"There is something in me, a quality of mind that seems to be judicial, which insists that as a cold scheme for existence in this universe nothing compares with that of life followed by eternal redemption through personal effort interpreted by a mediator. The bare Christian tenets have a nobility that it kills me to see belittled by the bored, half-hearted observances of most of its protestants, who in turn are not to be blamed for being half-hearted and bored by the dogmas and restrictions and littleness with which the great bare scheme has been enmeshed and clothed. The Methodist Church positively forbids Billy to play poker or drink, but it just as positively forbids him to see Pavlowa dance or Beerbohm Tree play Falstaff or Forbes Robertson incarnate Hamlet. And look at its wretched machinery—they allow a young man to give his life and expect inspiration from him at six hundred dollars a year with a wife and two dozen children, which he has been encouraged to bring down upon himself, dependent on that same six hundred dollars. The great men who are expected to direct our spiritual destinies don't get as much money as many ordinary grocers and certainly not enough to support their obligations with dignity. What is true of the Methodist Church is true of all the rest, in perhaps a greater degree. So with their smallness and their pettiness and their befogging stupidity I feel that they may be denying thinkers like you and me the use of their scheme and we'll have to find another for ourselves if we want immortality."

"Do we want that immortality?" asked Nickols easily. "This world is a pretty good old place if you don't regard the 'shalt nots,' but isn't it long enough to live the allotted time? What do we want to do it all over again for, that is, provided we do all the pleasant things while we have the chance? I don't want to see any play twice, even a masterpiece. I wouldn't want to live again unless I had been a Christian in this life and felt that I wanted to come back and do a lot of the things I had just heard about and previously hadn't tried."

"Certainly I wouldn't want another life that is as unsatisfied as this," I murmured, more to myself than to Nickols.

"Do the things that satisfy," he urged again, and I could see a deviltry dancing at me out of the corner of his eyes that I resented deeply without exactly knowing why.

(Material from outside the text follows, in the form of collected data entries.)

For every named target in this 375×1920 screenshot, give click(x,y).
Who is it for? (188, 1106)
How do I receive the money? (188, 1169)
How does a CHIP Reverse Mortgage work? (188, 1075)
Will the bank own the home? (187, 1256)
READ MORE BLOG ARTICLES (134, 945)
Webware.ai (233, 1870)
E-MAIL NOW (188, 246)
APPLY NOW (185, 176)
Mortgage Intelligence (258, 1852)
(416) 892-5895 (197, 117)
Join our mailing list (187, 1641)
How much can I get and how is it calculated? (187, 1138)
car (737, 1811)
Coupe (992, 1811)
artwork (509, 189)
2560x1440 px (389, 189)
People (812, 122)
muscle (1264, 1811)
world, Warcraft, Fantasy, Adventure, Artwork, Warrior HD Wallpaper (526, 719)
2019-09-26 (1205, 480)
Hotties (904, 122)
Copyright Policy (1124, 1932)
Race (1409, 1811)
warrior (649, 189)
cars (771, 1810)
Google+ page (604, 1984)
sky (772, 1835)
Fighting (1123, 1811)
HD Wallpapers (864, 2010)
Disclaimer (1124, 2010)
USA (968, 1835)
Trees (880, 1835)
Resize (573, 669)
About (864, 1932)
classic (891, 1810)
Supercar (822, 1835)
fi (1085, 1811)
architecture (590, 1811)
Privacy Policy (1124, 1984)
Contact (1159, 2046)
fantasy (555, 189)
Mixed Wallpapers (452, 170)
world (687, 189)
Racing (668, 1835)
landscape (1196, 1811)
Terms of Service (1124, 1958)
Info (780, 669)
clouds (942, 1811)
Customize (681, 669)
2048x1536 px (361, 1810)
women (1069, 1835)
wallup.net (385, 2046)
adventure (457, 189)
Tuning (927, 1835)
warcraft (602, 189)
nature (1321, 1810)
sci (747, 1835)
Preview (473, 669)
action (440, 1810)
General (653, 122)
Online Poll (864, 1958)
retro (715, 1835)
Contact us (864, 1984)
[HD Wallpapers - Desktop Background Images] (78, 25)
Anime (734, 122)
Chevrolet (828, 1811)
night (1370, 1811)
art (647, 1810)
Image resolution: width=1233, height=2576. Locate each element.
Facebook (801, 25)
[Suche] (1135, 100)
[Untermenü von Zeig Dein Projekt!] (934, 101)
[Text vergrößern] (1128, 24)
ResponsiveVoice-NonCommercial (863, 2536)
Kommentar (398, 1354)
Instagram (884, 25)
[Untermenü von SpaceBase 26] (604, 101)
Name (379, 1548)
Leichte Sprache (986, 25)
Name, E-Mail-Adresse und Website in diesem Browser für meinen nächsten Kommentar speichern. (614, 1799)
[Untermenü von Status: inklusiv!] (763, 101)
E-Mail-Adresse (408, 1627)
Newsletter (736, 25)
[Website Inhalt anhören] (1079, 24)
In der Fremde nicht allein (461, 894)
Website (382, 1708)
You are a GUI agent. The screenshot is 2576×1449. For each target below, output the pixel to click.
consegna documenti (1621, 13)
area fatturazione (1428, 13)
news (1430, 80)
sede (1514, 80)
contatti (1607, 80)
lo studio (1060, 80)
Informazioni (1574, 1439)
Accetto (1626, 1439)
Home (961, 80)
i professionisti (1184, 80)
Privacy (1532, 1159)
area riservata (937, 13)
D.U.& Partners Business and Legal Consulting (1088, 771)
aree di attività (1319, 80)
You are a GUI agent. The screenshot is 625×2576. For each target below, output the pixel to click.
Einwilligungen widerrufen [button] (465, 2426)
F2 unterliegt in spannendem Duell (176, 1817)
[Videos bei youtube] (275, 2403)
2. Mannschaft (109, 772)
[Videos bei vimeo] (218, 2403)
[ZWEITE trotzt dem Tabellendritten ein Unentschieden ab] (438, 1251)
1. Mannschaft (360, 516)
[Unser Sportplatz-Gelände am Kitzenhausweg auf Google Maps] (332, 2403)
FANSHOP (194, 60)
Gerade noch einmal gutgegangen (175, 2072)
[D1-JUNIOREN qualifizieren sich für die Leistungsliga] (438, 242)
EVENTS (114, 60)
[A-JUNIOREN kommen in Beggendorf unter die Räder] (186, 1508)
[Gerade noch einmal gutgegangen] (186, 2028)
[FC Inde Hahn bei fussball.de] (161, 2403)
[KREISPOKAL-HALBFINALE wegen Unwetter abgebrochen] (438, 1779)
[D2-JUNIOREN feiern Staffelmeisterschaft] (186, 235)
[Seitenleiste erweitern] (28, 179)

"Harriet Henderson can't get Mark Morgan's love or—his children, and Nell Morgan is unattainable for Billy. Though they have all the world's goods and go a pace that pleases them, they are unsatisfied. If they don't get the new deal that immortality promises they lose the whole thing," I answered straight out from the shoulder. "And what about those who die in infancy and—and you and me?"

"If you'll just kiss me and hush preaching to me I'll be entirely satisfied and ready to die as soon as I have lifted that fifty thousand out of old Jeffries with the judge's and the Reverend Gregory's garden and done a few more commissions. Try kissing me and see if you don't feel more cheerful," Nickols answered with a laugh, as he drew me close to him. I sadly shut up the doors of my depths, warded off the kiss—why, I didn't know—and persuaded him to go up to his rooms which I had seen Sallie and Dabney put in order that afternoon.

It was midnight when I parted with Nickols at the head of the old winding stairs in the fragrant darkness, lit only by the silver light of the night from a long window at the front of the hall. He held me close for a half second as he whispered:

"Let me make you happy. I understand."

"I don't understand, and until I do I'd make you miserable, dear," I whispered back as I drew myself out of his reluctant arms and went into my own door.

Then for a long midnight hour I stood at my deep window and looked out over the garden, past the squat steeple silvering beyond the lilac hedge, to Paradise Ridge in the dim distance, and tried to read my own hieroglyphics. I needed help. Nickols had come after me to Goodloets in a spirit of gentle determination and I knew the fight would be to the finish. And why should I fight? Any woman ought to be proud to marry Nickols Morris Powers, especially a woman who had loved him since her heart had been developed to the knowledge of love. Very unostentatiously and with perfect good taste Nickols had let me see that Marie VanClive with her Knickerbocker ancestry and her Manhattan land-grants fortune was very decidedly interested in him in her cultured and perfected young way, and young Mrs. Houston had herself shown me the same thing on one of the week-end flights we had had on her yacht. And beyond all that my own heart told me that Nickols was desirable. His gentleness and his tenderness and his daring and his humor were irresistible to a woman. And his lazy acquiescence in life was peaceful and inviting to my own strenuosity. I felt as if I had always been an eagle breasting the gale with no place to alight, and now Nickols was calling to me from an eyrie on a mountain side to come and rest and be mated and comforted.